Tasks to complete —
**a.** According to the passage on the Irish Loyal and Patriotic Union, in what month and year was the organization formed?
**b.** Please copy the passage on the Irish Loyal and Patriotic Union word for word, from "The Irish Loyal and Patriotic Union was" to "anti-home rule candidates.".

Extract —
The Irish Loyal and Patriotic Union (ILPU) was a unionist political organisation in Ireland, established to oppose the Irish Home Rule movement.

The Irish Loyal and Patriotic Union was formed in Dublin in May 1885 by a small number of southern businessmen, landowners and academics. It sought to unite Liberals and Conservatives in the three southern provinces of Ireland on a common platform of maintenance of the union between Great Britain and Ireland. In doing so, it undermined the Conservative Loyal Irish Union, which shut down as a result of the ILPU's founding. From its inception, the ILPU's main opponent was the Irish Parliamentary Party. The ILPU published pamphlets, leaflets and a news sheet, Notes from Ireland, which were distributed widely in Ireland. The organisation had some success in preventing rivalry between Liberals and Conservatives, and in a number of cases candidates came forward in the 1885 general election simply as ‘loyalists’. A total of 54 of the southern seats were contested by anti-home rule candidates.

Dataset entries —
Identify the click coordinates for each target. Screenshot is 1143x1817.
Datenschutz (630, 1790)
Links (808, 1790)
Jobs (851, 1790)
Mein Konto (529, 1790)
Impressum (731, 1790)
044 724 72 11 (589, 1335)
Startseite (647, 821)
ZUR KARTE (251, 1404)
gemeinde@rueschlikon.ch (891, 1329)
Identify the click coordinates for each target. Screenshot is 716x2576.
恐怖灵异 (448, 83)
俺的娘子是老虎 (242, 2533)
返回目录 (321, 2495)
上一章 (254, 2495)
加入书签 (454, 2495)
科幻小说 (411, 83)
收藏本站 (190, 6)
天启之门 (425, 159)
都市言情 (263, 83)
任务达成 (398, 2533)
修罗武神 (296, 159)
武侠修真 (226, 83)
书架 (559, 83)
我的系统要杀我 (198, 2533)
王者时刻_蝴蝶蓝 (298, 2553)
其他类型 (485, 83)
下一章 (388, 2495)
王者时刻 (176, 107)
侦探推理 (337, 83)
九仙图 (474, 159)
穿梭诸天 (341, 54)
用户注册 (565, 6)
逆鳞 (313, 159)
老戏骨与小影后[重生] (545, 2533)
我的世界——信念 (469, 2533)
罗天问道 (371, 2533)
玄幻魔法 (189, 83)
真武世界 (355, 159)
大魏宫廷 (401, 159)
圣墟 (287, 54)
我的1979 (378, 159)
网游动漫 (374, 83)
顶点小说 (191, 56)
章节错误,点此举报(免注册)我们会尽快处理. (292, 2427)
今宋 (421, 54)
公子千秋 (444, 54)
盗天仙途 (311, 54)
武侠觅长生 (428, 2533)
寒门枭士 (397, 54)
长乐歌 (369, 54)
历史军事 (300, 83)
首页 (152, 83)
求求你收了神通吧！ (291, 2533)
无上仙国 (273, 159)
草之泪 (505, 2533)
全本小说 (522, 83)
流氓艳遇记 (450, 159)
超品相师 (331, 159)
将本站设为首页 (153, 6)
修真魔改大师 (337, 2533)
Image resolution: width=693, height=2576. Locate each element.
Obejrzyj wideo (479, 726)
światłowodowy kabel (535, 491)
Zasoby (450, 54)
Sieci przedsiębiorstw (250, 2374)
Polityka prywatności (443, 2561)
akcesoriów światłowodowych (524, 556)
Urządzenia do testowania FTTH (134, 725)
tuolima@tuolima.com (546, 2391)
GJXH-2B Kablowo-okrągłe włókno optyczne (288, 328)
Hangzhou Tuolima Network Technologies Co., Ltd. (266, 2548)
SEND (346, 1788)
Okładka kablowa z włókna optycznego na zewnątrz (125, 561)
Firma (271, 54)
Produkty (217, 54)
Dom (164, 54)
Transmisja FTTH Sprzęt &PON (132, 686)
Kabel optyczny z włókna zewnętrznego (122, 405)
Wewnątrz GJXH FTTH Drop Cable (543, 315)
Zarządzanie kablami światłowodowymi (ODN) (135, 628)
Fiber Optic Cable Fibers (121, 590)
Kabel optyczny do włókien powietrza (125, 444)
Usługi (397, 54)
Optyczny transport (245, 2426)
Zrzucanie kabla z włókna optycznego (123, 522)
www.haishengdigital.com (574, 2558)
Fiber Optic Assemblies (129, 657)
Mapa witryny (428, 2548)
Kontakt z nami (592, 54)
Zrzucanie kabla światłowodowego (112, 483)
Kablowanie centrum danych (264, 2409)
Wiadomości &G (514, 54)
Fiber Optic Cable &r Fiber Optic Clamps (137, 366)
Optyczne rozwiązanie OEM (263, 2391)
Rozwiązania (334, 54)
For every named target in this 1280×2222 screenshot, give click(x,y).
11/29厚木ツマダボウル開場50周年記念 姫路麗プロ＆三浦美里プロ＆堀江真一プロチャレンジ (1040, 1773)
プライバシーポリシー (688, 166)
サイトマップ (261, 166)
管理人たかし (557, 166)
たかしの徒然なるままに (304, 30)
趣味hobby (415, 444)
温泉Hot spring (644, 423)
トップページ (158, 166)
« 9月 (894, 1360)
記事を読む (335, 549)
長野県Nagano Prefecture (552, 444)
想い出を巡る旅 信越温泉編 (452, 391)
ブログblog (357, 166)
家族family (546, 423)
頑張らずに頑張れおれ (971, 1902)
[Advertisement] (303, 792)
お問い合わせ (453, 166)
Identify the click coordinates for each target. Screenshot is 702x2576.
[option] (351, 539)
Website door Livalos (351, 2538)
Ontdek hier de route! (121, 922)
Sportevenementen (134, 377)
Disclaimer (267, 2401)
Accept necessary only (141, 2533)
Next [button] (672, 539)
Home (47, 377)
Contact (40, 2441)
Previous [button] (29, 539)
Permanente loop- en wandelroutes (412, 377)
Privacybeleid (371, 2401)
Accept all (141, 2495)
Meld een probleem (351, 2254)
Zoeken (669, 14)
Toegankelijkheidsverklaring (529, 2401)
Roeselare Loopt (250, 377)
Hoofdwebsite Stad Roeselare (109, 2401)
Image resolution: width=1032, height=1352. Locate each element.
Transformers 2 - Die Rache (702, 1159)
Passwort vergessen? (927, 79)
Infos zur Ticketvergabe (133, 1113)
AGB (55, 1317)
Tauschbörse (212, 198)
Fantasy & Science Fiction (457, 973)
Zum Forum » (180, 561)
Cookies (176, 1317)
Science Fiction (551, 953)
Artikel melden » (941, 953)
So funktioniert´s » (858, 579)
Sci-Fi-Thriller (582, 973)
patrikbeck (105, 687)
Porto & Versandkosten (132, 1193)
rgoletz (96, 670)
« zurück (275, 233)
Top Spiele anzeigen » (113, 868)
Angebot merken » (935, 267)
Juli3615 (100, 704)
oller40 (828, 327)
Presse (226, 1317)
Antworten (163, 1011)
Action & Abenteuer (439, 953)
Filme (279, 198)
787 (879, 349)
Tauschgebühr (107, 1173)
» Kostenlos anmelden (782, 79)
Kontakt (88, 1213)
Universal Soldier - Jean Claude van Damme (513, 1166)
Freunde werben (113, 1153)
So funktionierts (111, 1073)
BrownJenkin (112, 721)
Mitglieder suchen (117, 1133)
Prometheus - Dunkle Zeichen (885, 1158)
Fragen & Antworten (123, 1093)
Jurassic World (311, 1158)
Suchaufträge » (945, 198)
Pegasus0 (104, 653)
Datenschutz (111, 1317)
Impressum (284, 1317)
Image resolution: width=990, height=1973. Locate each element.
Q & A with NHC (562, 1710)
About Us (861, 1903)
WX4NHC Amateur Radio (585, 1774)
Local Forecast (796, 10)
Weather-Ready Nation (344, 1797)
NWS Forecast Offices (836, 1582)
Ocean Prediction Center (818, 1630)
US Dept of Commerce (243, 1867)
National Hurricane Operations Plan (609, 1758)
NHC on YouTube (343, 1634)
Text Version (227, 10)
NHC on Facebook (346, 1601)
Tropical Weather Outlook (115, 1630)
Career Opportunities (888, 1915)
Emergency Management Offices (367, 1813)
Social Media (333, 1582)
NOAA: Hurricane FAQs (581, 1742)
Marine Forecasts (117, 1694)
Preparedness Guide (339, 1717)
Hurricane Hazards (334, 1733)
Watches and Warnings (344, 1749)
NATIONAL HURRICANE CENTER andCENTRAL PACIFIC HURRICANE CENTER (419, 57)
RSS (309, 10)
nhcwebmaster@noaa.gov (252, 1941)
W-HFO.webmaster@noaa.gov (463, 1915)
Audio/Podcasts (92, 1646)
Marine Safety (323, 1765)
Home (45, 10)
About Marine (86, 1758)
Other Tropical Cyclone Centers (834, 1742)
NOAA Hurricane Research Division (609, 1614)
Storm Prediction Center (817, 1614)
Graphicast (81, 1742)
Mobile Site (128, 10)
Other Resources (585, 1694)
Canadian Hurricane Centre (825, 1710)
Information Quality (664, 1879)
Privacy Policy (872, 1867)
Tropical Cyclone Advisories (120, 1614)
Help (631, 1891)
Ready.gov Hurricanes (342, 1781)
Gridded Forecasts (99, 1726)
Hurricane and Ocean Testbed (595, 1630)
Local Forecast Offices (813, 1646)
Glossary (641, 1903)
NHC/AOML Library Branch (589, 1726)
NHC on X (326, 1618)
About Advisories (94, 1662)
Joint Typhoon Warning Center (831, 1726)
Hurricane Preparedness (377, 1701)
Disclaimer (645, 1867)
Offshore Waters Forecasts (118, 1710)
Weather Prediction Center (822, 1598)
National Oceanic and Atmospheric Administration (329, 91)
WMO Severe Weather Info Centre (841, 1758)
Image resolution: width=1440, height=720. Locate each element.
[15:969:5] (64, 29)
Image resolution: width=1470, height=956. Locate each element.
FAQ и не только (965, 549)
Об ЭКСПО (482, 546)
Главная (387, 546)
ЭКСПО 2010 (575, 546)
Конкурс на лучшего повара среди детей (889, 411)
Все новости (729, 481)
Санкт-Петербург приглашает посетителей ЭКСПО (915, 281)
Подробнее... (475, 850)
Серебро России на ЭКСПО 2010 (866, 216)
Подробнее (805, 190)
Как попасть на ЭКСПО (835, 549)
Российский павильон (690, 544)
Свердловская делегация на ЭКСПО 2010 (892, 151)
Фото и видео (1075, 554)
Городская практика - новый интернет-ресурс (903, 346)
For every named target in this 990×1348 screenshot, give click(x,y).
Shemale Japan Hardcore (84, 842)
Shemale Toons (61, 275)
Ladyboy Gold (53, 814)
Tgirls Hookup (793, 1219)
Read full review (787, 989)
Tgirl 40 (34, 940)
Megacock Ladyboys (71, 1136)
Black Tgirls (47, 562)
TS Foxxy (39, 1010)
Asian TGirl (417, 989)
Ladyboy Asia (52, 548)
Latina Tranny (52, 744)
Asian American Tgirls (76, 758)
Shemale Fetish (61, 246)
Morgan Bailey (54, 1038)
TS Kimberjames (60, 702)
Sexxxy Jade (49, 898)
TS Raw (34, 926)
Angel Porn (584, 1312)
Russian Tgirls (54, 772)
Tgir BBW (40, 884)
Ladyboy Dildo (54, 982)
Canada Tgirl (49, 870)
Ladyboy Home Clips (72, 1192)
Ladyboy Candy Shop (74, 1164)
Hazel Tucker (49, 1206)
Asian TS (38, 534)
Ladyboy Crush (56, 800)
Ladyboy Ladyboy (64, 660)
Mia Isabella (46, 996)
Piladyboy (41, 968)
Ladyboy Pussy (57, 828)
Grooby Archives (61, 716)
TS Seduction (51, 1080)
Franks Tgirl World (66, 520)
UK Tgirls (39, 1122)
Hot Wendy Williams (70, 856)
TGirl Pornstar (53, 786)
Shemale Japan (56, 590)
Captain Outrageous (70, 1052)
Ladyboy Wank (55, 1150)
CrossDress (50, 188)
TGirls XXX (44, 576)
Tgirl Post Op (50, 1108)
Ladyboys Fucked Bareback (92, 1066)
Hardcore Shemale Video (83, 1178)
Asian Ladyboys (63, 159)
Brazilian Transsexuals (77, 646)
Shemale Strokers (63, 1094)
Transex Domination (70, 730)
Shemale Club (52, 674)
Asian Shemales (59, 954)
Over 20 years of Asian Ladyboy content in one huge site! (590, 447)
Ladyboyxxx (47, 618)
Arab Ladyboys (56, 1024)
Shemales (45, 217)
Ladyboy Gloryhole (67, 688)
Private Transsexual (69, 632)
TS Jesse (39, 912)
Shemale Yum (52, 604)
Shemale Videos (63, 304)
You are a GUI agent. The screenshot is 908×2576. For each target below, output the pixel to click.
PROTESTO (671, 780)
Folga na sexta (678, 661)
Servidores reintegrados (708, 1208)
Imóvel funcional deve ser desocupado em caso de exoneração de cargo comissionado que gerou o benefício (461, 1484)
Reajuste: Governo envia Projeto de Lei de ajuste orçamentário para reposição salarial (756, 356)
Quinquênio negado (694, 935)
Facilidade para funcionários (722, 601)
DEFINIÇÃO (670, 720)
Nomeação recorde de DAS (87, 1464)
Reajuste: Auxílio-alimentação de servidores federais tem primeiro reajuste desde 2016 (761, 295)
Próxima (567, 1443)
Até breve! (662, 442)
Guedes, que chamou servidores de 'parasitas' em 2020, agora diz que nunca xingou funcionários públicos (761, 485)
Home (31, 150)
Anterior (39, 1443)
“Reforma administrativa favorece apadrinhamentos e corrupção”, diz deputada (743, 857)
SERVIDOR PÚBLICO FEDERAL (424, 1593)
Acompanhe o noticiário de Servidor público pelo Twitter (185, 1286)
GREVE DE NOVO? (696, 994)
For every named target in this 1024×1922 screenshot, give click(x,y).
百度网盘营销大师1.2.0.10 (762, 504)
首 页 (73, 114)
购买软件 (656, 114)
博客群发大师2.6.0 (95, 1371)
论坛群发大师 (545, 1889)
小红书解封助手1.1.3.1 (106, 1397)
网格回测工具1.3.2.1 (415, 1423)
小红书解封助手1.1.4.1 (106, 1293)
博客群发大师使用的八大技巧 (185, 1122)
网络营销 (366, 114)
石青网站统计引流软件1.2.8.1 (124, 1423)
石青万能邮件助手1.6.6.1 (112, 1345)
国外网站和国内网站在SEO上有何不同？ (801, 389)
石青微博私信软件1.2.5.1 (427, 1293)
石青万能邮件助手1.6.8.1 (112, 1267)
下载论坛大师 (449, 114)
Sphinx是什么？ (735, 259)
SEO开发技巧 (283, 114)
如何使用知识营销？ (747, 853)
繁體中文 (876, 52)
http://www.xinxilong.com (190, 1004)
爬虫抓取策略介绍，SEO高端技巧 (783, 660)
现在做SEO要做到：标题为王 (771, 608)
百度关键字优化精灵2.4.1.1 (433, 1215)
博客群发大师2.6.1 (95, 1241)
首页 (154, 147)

Responses by task —
**a.** May 1885

**b.**
The Irish Loyal and Patriotic Union was formed in Dublin in May 1885 by a small number of southern businessmen, landowners and academics. It sought to unite Liberals and Conservatives in the three southern provinces of Ireland on a common platform of maintenance of the union between Great Britain and Ireland. In doing so, it undermined the Conservative Loyal Irish Union, which shut down as a result of the ILPU's founding. From its inception, the ILPU's main opponent was the Irish Parliamentary Party. The ILPU published pamphlets, leaflets and a news sheet, Notes from Ireland, which were distributed widely in Ireland. The organisation had some success in preventing rivalry between Liberals and Conservatives, and in a number of cases candidates came forward in the 1885 general election simply as ‘loyalists’. A total of 54 of the southern seats were contested by anti-home rule candidates.